Activation of IFN pathways and plasmacytoid dendritic cell recruitment in target organs of primary Sjögren's syndrome

Abstract

Gene expression analysis of target organs might help provide new insights into the pathogenesis of autoimmune diseases. We used global gene expression profiling of minor salivary glands to identify patterns of gene expression in patients with primary Sjögren's syndrome (pSS), a common and prototypic systemic autoimmune disease. Gene expression analysis allowed for differentiating most patients with pSS from controls. The expression of 23 genes in the IFN pathways, including two Toll-like receptors (TLR8 and TLR9), was significantly different between patients and controls. Furthermore, the increased expression of IFN-inducible genes, BAFF and IFN-induced transmembrane protein 1, was also demonstrated in ocular epithelial cells by quantitative RT-PCR. In vitro activation showed that these genes were effectively modulated by IFNs in salivary gland epithelial cells, the target cells of autoimmunity in pSS. The activation of IFN pathways led us to investigate whether plasmacytoid dendritic cells were recruited in salivary glands. These IFN-producing cells were detected by immunohistochemistry in all patients with pSS, whereas none was observed in controls. In conclusion, our results support the pathogenic interaction between the innate and adaptive immune system in pSS. The persistence of the IFN signature might be related to a vicious circle, in which the environment interacts with genetic factors to drive the stimulation of salivary TLRs.

Fig. 1.

Unsupervised hierarchical clustering of 120 top differentially expressed genes in patients with pSS. Expanded view of gene expression of selected differentially expressed genes in patients with pSS and controls. Expression level is shown by color: red, relatively high expression; green, low expression. The seven pSS samples clustered together and six of seven controls clustered together. Only one control sample (C10) was more closely associated with the pSS samples.

Fig. 2.

Mean ratio of 424 differentially expressed genes in patients with pSS to those in controls. Mean pSS/controls ratio of the 424 differentially expressed genes in pSS. The 23 IFN-inducible genes are in red. Twenty-one of these genes showed significantly increased expression in pSS, and two showed significantly decreased expression.

Fig. 3.

Quantitative real-time RT-PCR analysis of expression of IFN-inducible genes in salivary glands and ocular epithelial cells. (A) Quantitative RT-PCR analysis of gene expression of IFN-inducible genes and BCMA in salivary glands. Gene expression of TLR8, TLR9, IFITM1, BAFF, and BCMA was significantly increased, and SOCS3 expression was significantly decreased in patients with pSS (n = 10) compared with controls (n = 10). (B) RT-PCR analysis of expression of IFN-inducible genes in ocular epithelial cells of patients with pSS (n = 5) and controls (n = 8). BAFF and IFITM1 expression were significantly increased in patients with pSS.

Fig. 4.

In vitro IFN induction of IFITM1 in salivary gland epithelial cells. Salivary gland epithelial cells were cultured in vitro after minor salivary gland biopsy of patients with pSS (n = 4) and controls (n = 6). IFITM-1 gene expression in epithelial cells was assessed by using quantitative RT-PCR at baseline and after IFN-α (2,400 unit/ml) or IFN-γ (5 ng/ml) stimulation during 2 days.

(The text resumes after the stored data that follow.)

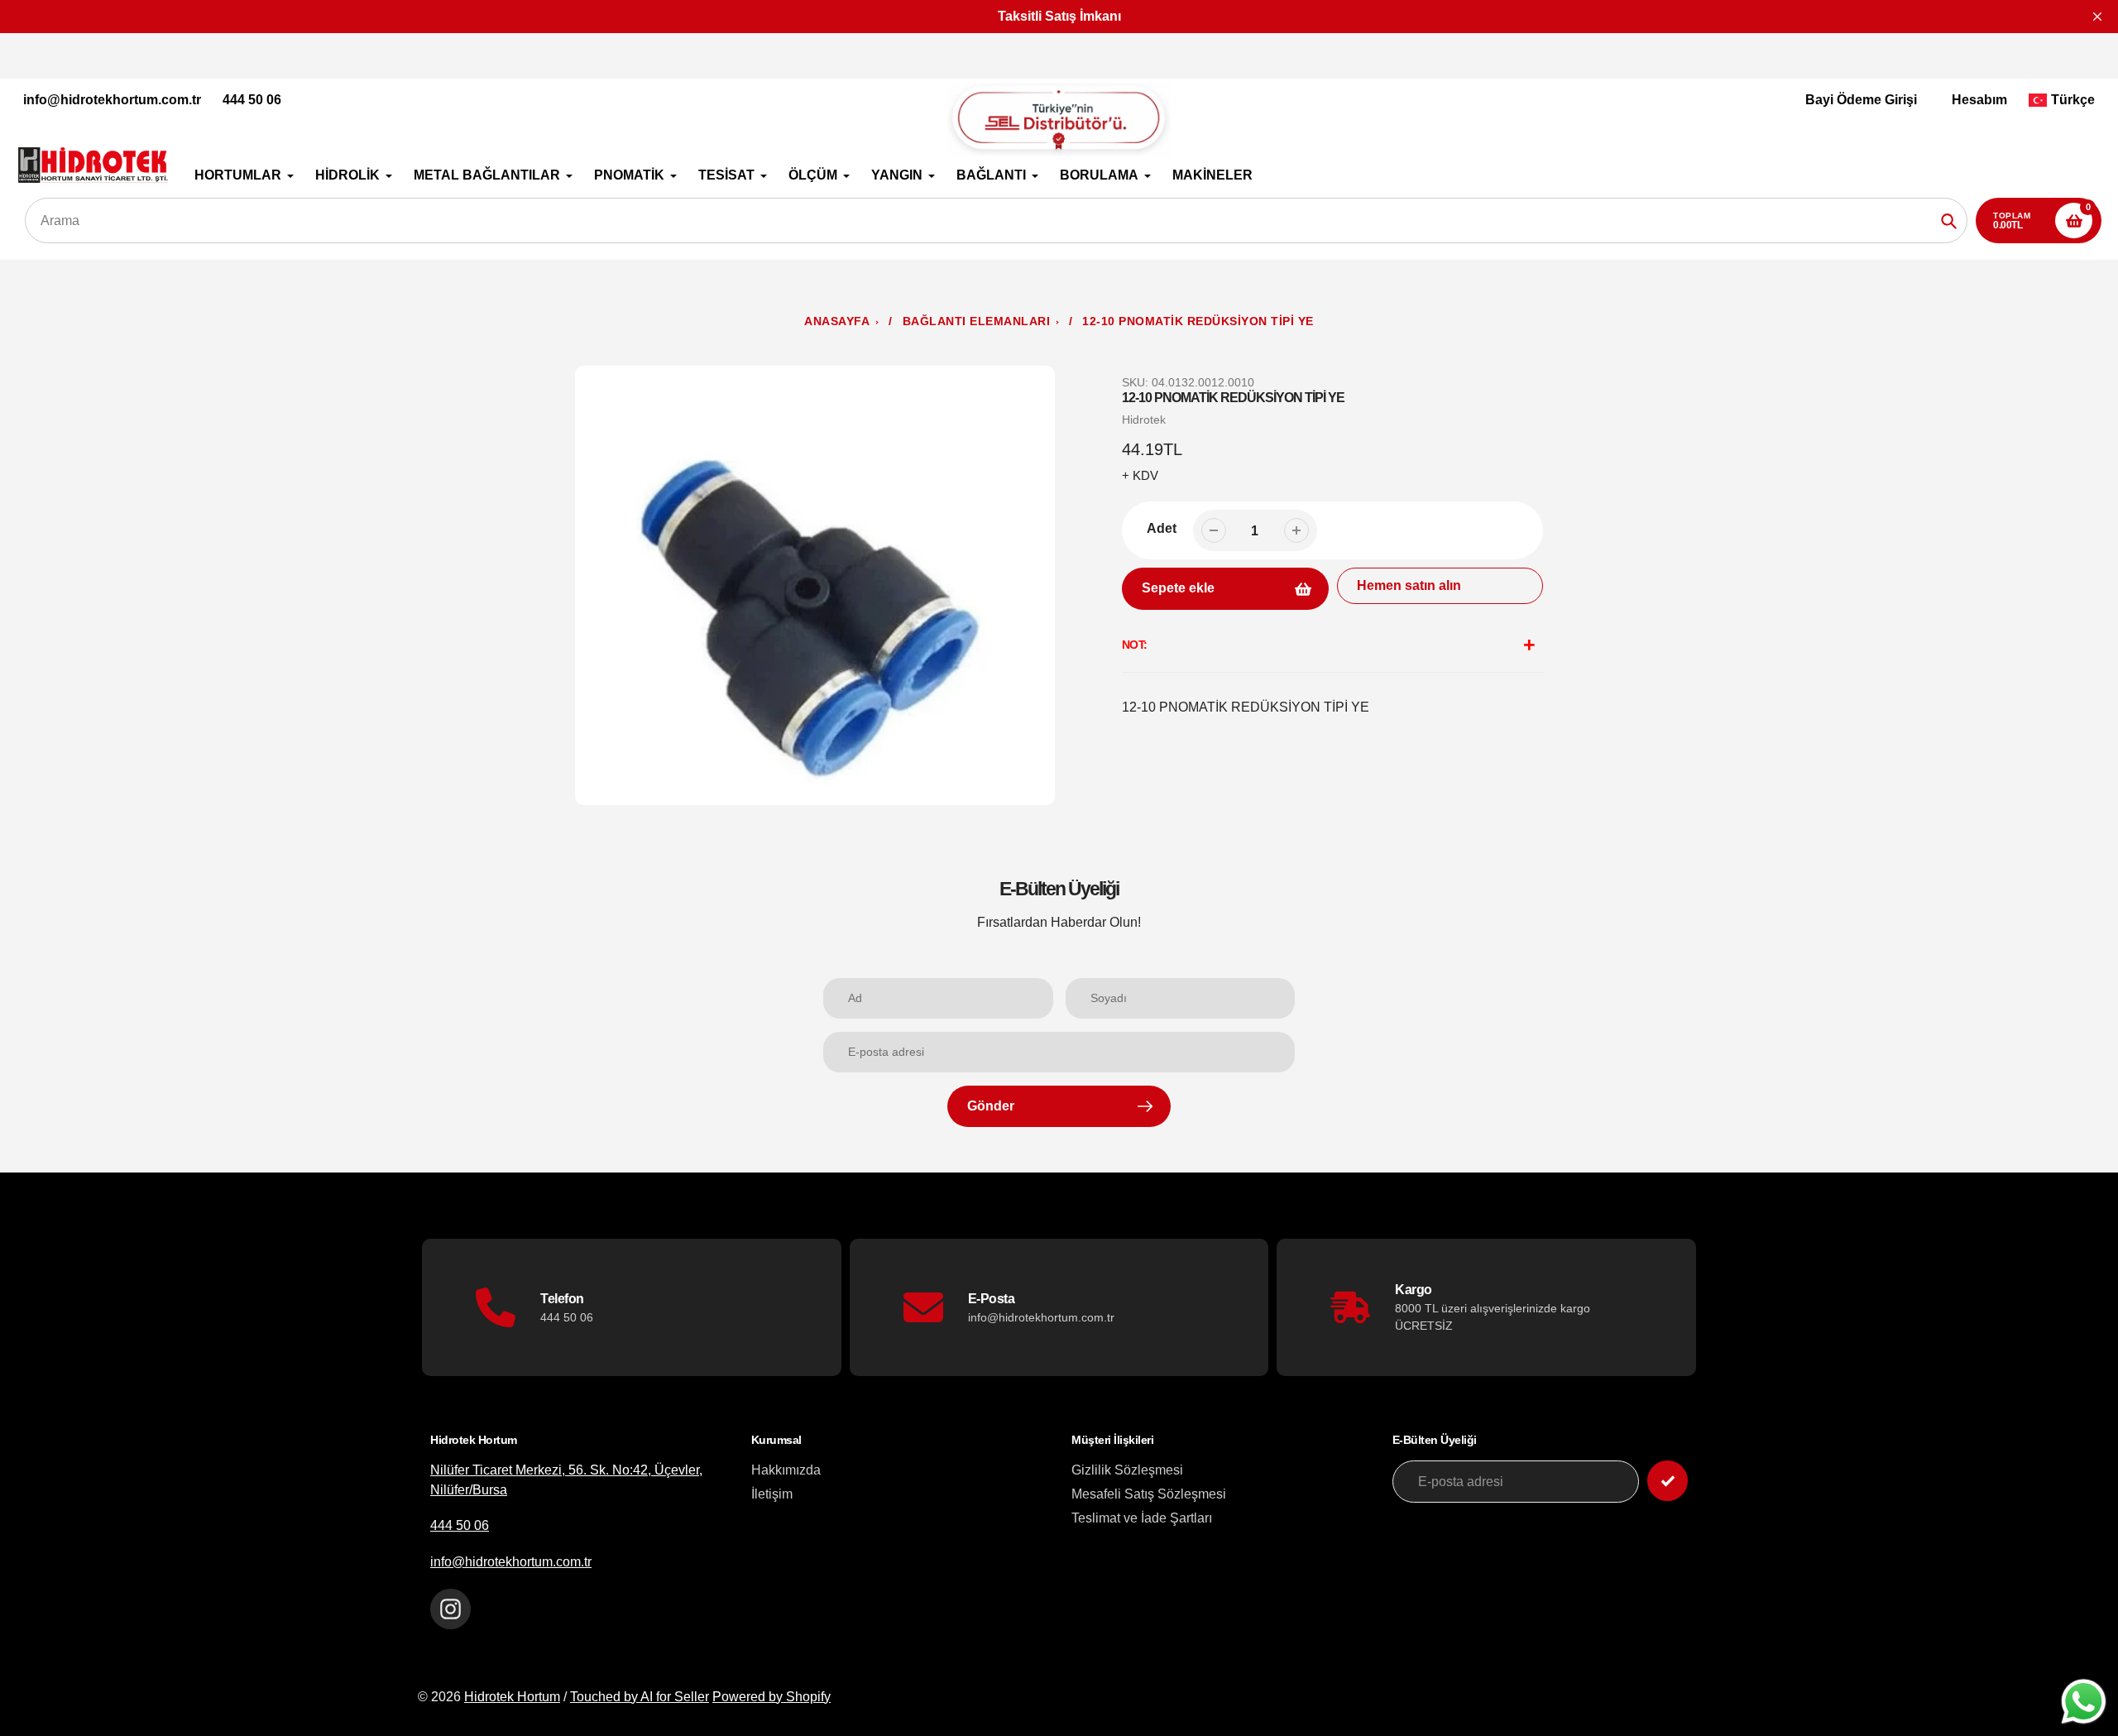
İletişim (772, 1494)
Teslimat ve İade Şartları (1141, 1518)
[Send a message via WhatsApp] (2084, 1702)
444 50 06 (252, 100)
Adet (1161, 528)
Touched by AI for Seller (639, 1697)
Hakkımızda (786, 1470)
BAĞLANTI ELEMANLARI (977, 321)
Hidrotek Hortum (512, 1697)
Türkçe (2073, 100)
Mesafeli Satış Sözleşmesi (1148, 1494)
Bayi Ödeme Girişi (1861, 100)
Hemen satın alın (1409, 585)
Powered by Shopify (771, 1697)
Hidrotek (1144, 419)
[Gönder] (1667, 1480)
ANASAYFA (837, 321)
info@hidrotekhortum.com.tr (112, 100)
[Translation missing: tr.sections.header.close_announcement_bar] (2097, 16)
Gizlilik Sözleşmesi (1127, 1470)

Salivary gland epithelial cells showed a strong and significant increased expression of IFITM1 mRNA after stimulation with IFN-α and IFN-γ.

Fig. 5.

Identification of pDCs in the salivary glands of patients with pSS. Immunohistochemical study of salivary glands of patients with pSS (n = 5) and controls (n = 9). The results of one patient with pSS (A, C, and E) and one control (B, D, and F) are presented. pDCs, identified as CD123 positive cells (A), were present in all of the patients with pSS. Similarly appearing plasmacytoid cells stained positively for BDCA-2, a specific marker of pDCs (C), and TLR-9 (E). No pDCs were observed in controls.